====== RECORDS TO PROCESS

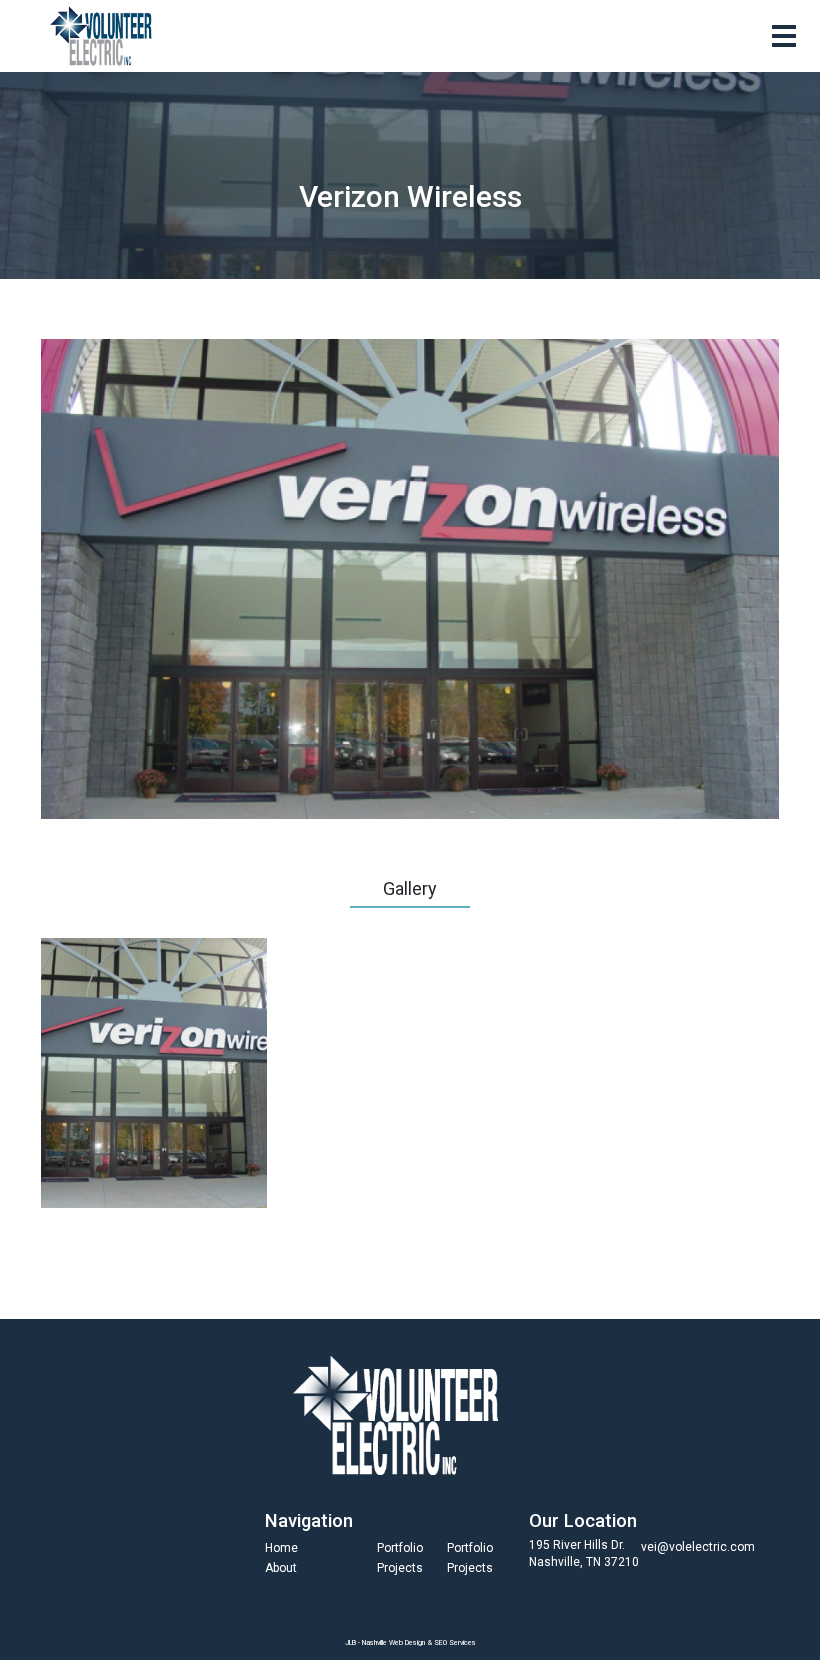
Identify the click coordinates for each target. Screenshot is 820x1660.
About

============
====== RECORDS TO PROCESS

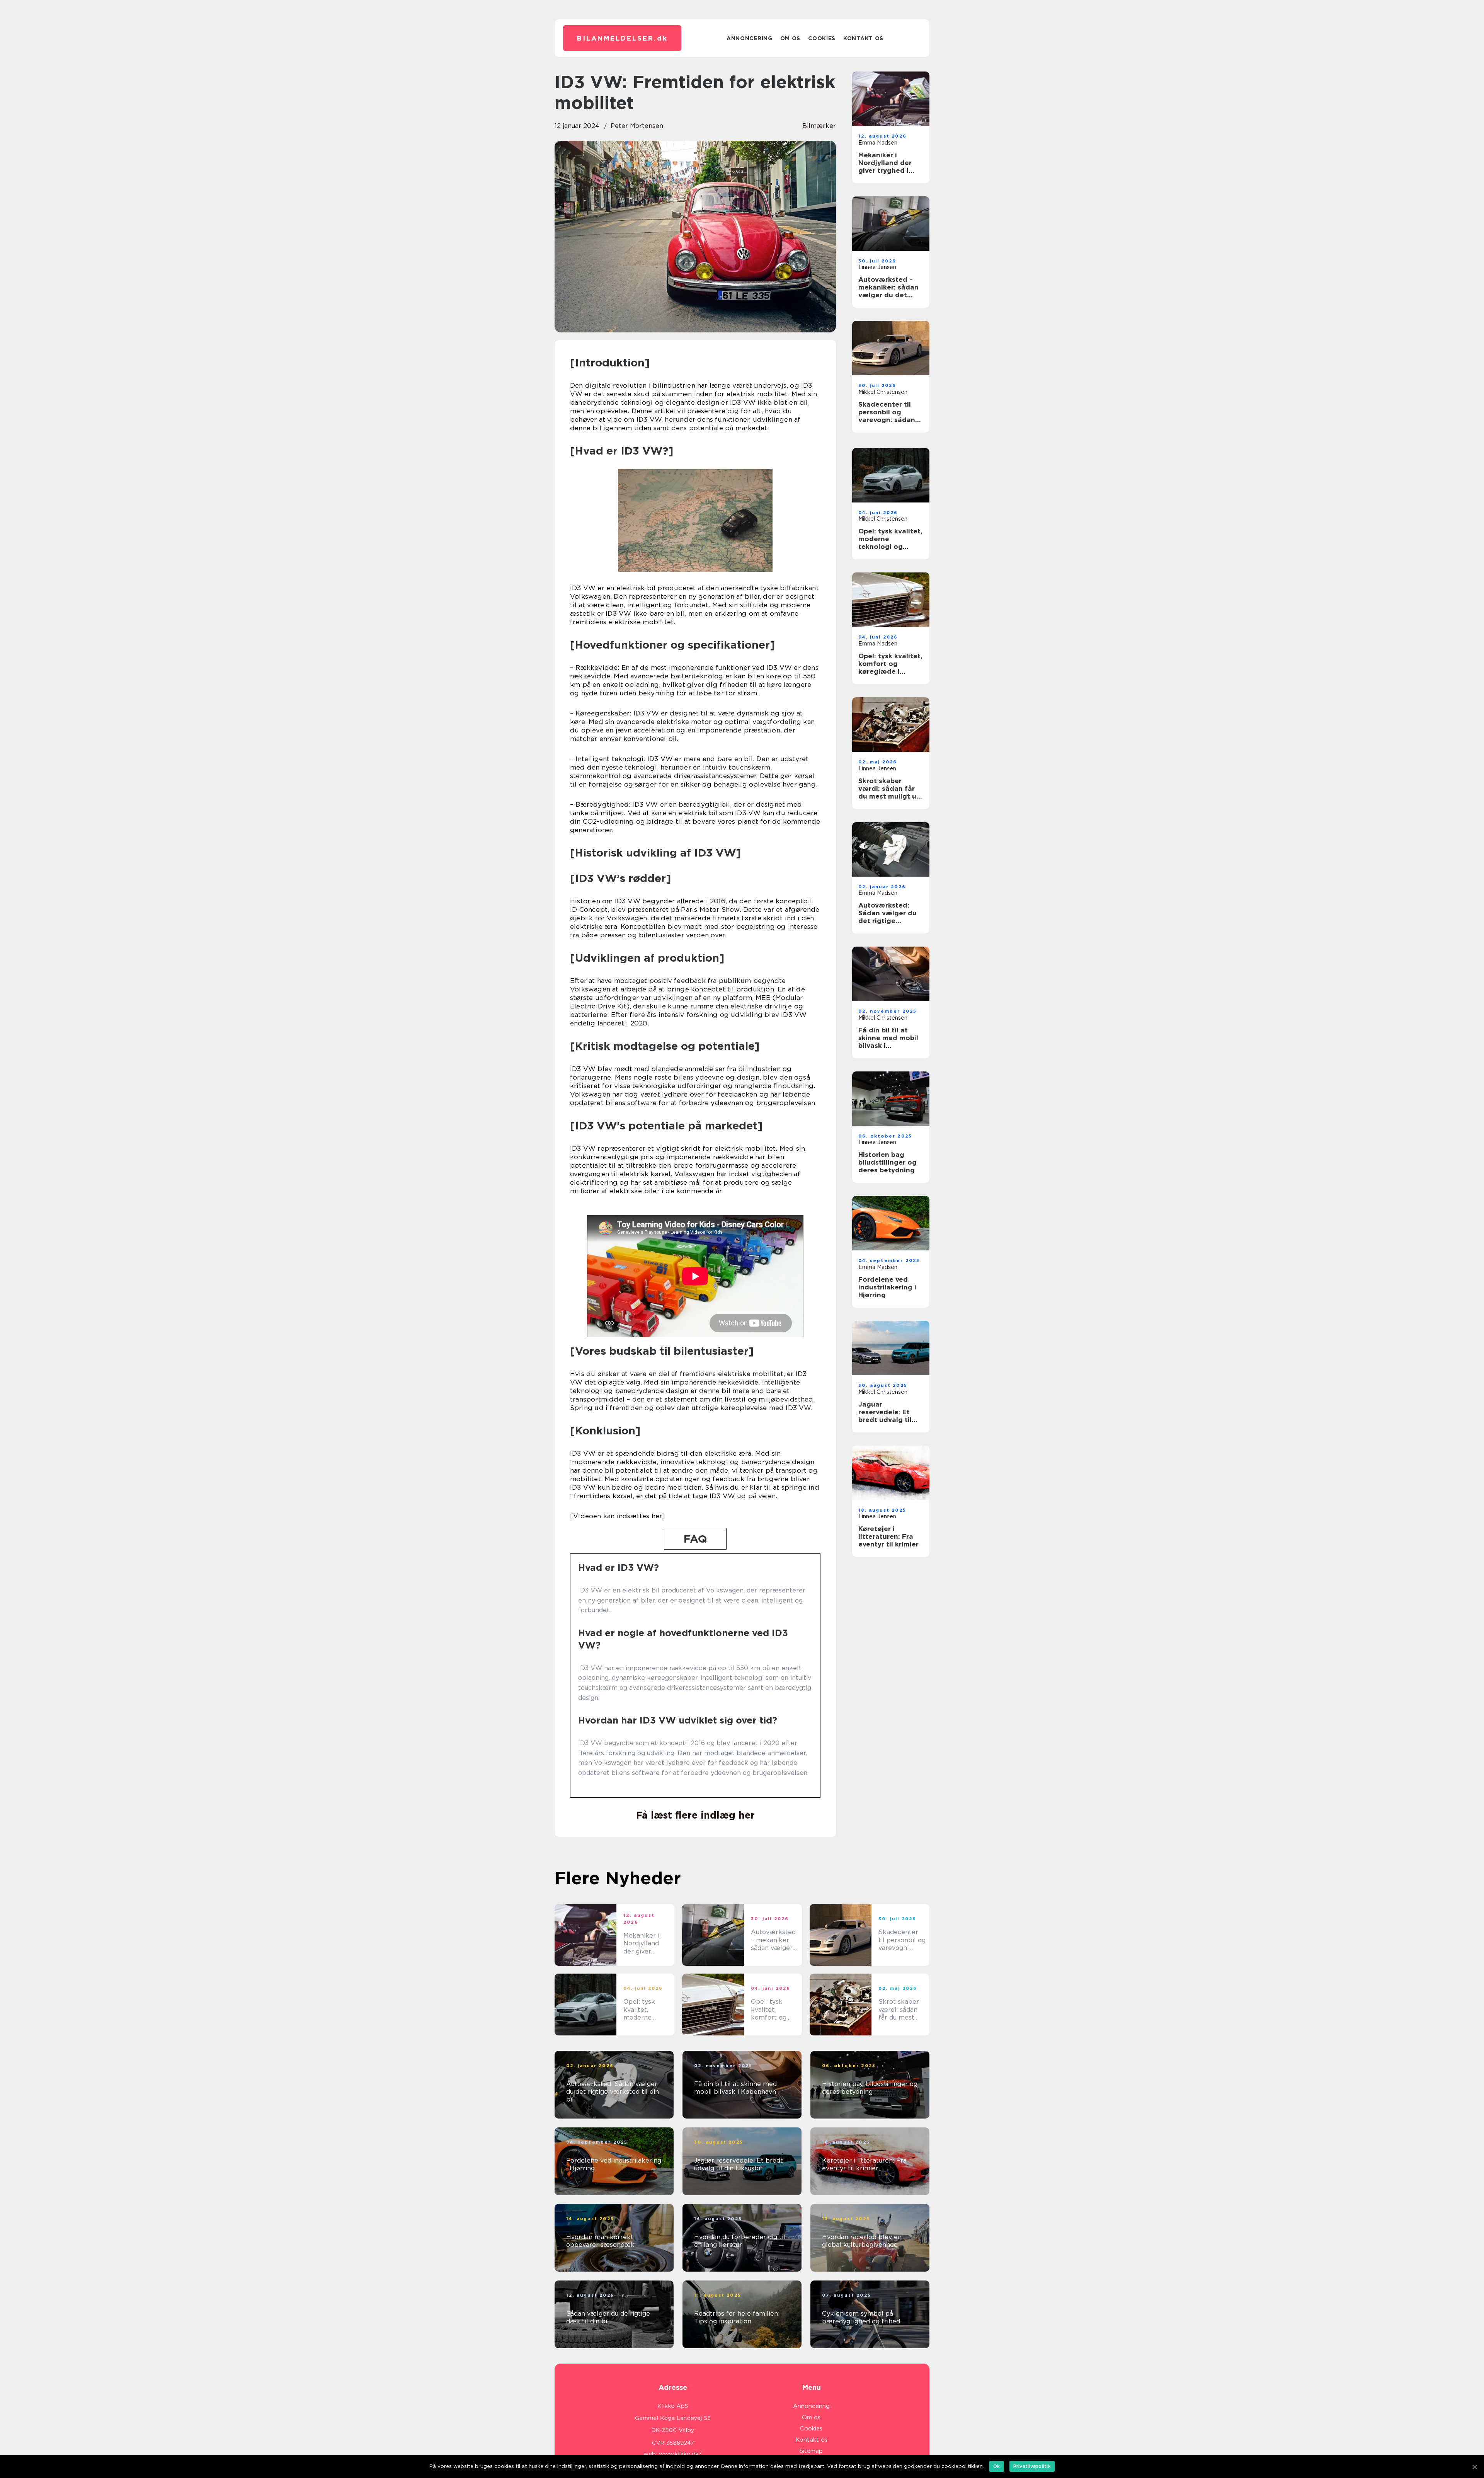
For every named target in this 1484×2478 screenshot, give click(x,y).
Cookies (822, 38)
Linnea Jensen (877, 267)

============
====== RECORDS TO PROCESS

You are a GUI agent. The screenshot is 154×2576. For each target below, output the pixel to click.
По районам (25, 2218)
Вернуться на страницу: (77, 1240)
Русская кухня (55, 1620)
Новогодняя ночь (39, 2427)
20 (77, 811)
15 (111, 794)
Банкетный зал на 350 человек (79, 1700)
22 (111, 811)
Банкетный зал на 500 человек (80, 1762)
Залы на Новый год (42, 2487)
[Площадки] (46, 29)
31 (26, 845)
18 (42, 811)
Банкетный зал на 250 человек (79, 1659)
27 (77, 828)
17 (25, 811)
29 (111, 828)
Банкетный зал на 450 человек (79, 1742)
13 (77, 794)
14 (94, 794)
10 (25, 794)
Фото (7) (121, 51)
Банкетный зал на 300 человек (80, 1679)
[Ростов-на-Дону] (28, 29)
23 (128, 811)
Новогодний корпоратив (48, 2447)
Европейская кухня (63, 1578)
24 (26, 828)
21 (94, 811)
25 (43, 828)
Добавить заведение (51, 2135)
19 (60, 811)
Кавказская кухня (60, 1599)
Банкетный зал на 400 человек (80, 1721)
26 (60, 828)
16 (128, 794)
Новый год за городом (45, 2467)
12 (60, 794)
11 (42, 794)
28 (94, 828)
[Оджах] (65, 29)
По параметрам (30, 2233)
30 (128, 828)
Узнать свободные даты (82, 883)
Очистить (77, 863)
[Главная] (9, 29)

============

In the listing above, locate the line containing "Банкетный зал на 300 человек (80, 1679)" and the line containing "[Главная] (9, 29)", then transcribe both and every line between them verbatim.

Банкетный зал на 300 человек (80, 1679)
[Ростов-на-Дону] (28, 29)
23 (128, 811)
Новогодний корпоратив (48, 2447)
Европейская кухня (63, 1578)
24 (26, 828)
21 (94, 811)
25 (43, 828)
Добавить заведение (51, 2135)
19 (60, 811)
Кавказская кухня (60, 1599)
Банкетный зал на 400 человек (80, 1721)
26 (60, 828)
16 (128, 794)
Новый год за городом (45, 2467)
12 (60, 794)
11 (42, 794)
28 (94, 828)
[Оджах] (65, 29)
По параметрам (30, 2233)
30 (128, 828)
Узнать свободные даты (82, 883)
Очистить (77, 863)
[Главная] (9, 29)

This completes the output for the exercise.